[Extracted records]
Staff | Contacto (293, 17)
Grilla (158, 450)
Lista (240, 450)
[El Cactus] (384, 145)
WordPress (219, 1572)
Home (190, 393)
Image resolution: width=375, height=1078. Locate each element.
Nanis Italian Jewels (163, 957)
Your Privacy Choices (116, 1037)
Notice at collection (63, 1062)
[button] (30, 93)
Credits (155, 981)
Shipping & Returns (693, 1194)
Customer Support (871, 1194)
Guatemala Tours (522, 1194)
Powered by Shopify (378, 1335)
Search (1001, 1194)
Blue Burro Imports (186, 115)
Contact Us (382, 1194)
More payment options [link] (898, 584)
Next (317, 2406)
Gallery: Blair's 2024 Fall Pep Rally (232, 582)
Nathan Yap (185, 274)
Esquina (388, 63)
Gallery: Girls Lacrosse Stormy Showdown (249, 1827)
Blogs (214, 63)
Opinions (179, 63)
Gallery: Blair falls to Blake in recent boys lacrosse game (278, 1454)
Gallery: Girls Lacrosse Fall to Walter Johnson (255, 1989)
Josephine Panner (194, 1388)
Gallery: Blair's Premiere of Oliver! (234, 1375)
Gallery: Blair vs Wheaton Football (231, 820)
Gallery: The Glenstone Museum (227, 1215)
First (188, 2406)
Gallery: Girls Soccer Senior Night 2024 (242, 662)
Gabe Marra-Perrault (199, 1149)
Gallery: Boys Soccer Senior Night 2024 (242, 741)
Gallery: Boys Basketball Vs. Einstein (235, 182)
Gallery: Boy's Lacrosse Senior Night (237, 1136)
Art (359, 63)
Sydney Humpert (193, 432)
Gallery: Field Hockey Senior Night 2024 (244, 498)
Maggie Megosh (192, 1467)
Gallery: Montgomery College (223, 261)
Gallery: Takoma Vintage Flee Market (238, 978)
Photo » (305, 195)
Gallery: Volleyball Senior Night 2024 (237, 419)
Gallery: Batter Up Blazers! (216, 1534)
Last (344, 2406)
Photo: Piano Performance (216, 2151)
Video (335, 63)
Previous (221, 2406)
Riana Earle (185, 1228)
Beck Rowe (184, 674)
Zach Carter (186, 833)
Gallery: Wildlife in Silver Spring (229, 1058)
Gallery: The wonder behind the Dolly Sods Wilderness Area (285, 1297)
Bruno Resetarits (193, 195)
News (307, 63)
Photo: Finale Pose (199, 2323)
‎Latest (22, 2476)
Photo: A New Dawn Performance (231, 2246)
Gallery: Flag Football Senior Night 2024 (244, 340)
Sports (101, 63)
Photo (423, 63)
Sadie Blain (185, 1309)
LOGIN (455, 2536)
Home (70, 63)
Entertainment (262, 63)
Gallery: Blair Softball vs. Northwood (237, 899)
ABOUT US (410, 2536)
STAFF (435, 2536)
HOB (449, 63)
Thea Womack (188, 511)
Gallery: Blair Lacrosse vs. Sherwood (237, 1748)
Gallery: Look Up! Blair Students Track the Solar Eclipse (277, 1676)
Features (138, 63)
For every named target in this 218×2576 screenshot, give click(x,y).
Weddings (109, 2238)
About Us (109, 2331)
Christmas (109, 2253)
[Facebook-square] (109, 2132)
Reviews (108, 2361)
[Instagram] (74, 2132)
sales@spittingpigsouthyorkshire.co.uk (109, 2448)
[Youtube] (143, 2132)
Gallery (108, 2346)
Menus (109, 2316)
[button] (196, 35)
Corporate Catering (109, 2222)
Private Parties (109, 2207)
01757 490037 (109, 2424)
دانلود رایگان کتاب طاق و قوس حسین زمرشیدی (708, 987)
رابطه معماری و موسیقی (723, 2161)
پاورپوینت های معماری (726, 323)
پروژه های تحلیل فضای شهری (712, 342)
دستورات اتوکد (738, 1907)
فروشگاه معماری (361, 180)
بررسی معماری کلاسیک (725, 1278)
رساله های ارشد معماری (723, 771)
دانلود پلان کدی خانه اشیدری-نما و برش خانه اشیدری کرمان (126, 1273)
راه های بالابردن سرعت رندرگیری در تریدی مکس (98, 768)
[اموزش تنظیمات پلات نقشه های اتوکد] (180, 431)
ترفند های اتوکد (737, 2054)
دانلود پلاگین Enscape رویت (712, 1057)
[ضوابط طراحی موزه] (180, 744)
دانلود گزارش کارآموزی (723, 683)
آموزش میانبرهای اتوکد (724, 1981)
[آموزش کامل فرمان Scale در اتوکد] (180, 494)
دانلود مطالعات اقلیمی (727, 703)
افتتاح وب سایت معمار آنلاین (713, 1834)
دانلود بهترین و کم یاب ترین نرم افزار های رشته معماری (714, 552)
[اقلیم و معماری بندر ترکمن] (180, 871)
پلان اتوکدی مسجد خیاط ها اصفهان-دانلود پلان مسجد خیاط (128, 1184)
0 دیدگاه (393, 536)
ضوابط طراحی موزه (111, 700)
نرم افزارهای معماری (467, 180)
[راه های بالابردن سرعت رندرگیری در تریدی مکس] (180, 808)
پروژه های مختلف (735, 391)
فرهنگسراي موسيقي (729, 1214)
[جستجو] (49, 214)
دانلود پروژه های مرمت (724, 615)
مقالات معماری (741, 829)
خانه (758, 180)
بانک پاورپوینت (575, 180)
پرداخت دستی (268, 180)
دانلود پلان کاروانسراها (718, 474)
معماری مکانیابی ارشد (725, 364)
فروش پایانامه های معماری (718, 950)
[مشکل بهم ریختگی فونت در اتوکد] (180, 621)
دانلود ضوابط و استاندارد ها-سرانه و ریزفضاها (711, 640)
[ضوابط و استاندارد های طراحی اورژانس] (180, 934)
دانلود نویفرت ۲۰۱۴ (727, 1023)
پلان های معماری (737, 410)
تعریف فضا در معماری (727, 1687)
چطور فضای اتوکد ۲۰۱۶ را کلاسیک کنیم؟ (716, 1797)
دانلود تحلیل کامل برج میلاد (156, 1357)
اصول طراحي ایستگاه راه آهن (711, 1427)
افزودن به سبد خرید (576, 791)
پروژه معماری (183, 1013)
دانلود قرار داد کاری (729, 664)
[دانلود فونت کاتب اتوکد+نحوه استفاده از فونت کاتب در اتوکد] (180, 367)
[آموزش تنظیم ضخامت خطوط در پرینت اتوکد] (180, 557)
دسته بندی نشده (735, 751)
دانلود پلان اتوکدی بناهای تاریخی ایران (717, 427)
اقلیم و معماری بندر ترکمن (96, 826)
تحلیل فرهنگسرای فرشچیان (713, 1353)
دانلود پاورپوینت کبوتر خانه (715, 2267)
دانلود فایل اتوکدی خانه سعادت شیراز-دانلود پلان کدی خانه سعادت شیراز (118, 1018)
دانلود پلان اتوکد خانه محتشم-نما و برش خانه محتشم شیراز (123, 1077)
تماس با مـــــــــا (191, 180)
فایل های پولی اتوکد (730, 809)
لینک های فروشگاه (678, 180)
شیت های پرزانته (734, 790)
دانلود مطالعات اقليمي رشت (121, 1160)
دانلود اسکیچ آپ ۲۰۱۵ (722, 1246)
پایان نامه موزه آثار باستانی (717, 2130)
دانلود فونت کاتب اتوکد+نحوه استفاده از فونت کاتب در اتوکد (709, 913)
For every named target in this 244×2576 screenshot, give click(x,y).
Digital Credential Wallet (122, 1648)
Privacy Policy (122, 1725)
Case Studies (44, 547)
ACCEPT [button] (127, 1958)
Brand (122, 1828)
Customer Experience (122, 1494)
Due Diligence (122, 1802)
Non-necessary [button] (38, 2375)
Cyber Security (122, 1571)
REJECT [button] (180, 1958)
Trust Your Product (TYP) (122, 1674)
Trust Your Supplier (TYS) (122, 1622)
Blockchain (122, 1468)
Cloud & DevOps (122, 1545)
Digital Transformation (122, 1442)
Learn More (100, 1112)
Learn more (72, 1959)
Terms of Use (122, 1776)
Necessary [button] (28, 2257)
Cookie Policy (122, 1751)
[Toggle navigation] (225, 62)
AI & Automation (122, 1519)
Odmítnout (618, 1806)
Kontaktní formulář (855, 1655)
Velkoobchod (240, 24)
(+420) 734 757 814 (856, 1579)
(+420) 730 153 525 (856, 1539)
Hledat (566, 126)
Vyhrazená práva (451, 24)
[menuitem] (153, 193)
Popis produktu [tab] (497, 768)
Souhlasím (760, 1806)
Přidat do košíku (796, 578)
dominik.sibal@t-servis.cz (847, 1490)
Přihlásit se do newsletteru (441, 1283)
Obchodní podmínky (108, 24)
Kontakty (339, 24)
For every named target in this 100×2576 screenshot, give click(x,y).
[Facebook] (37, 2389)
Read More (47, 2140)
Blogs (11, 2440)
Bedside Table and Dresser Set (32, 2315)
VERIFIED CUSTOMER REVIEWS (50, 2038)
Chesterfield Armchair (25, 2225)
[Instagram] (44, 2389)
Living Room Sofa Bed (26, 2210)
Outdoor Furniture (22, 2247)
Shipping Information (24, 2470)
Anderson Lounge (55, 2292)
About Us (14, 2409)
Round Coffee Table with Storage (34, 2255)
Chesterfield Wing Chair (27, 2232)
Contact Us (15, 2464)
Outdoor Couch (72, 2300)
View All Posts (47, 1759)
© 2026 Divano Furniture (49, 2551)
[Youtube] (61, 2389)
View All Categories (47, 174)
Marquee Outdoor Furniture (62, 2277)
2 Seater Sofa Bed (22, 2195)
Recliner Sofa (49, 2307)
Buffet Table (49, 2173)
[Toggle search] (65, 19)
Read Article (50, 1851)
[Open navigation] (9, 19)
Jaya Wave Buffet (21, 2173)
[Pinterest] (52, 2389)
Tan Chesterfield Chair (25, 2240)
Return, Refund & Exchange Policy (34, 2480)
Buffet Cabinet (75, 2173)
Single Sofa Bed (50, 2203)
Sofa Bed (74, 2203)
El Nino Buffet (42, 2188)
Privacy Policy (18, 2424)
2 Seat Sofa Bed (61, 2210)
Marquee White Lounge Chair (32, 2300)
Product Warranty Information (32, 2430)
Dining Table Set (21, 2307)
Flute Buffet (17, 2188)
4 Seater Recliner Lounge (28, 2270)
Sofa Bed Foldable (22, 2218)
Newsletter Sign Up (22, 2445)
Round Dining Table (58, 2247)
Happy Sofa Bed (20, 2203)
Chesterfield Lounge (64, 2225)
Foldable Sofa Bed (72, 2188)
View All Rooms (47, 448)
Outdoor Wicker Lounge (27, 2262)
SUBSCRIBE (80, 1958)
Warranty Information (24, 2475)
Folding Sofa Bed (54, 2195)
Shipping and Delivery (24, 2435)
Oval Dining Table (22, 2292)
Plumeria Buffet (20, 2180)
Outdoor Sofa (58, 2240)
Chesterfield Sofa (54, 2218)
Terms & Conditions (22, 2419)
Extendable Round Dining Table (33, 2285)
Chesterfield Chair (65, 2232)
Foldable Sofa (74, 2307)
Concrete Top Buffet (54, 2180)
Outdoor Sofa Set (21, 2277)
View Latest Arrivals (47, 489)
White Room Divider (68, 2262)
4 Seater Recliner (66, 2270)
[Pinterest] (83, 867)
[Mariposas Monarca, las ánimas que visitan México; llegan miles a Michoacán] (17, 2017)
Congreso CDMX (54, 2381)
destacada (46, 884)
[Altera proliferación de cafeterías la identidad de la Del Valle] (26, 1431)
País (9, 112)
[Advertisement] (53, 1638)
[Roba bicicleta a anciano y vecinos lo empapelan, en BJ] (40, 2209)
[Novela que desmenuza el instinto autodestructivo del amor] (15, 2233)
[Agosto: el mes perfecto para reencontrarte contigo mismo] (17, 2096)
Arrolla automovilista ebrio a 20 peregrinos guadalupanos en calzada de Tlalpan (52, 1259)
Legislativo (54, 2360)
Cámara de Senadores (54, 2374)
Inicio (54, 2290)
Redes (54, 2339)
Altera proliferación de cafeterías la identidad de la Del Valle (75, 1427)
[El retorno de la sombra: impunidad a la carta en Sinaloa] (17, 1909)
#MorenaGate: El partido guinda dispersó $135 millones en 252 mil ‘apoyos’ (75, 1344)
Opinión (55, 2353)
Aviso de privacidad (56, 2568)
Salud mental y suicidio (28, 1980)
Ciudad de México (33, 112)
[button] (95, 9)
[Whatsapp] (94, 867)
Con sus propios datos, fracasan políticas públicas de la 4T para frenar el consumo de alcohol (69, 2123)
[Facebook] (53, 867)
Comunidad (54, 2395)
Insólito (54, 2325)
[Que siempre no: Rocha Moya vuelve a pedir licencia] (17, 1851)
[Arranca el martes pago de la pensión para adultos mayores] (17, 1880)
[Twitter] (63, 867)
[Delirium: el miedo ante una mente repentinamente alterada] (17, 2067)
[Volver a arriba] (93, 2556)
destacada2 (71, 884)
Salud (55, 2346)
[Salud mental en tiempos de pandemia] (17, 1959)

### Problem details
Only lines with the word "خانه" are wanted; pull each of them from the records.

### Expected answer
دانلود پلان کدی خانه اشیدری-نما و برش خانه اشیدری کرمان (126, 1273)
خانه (758, 180)
دانلود پاورپوینت کبوتر خانه (715, 2267)
دانلود فایل اتوکدی خانه سعادت شیراز-دانلود پلان کدی خانه سعادت شیراز (118, 1018)
دانلود پلان اتوکد خانه محتشم-نما و برش خانه محتشم شیراز (123, 1077)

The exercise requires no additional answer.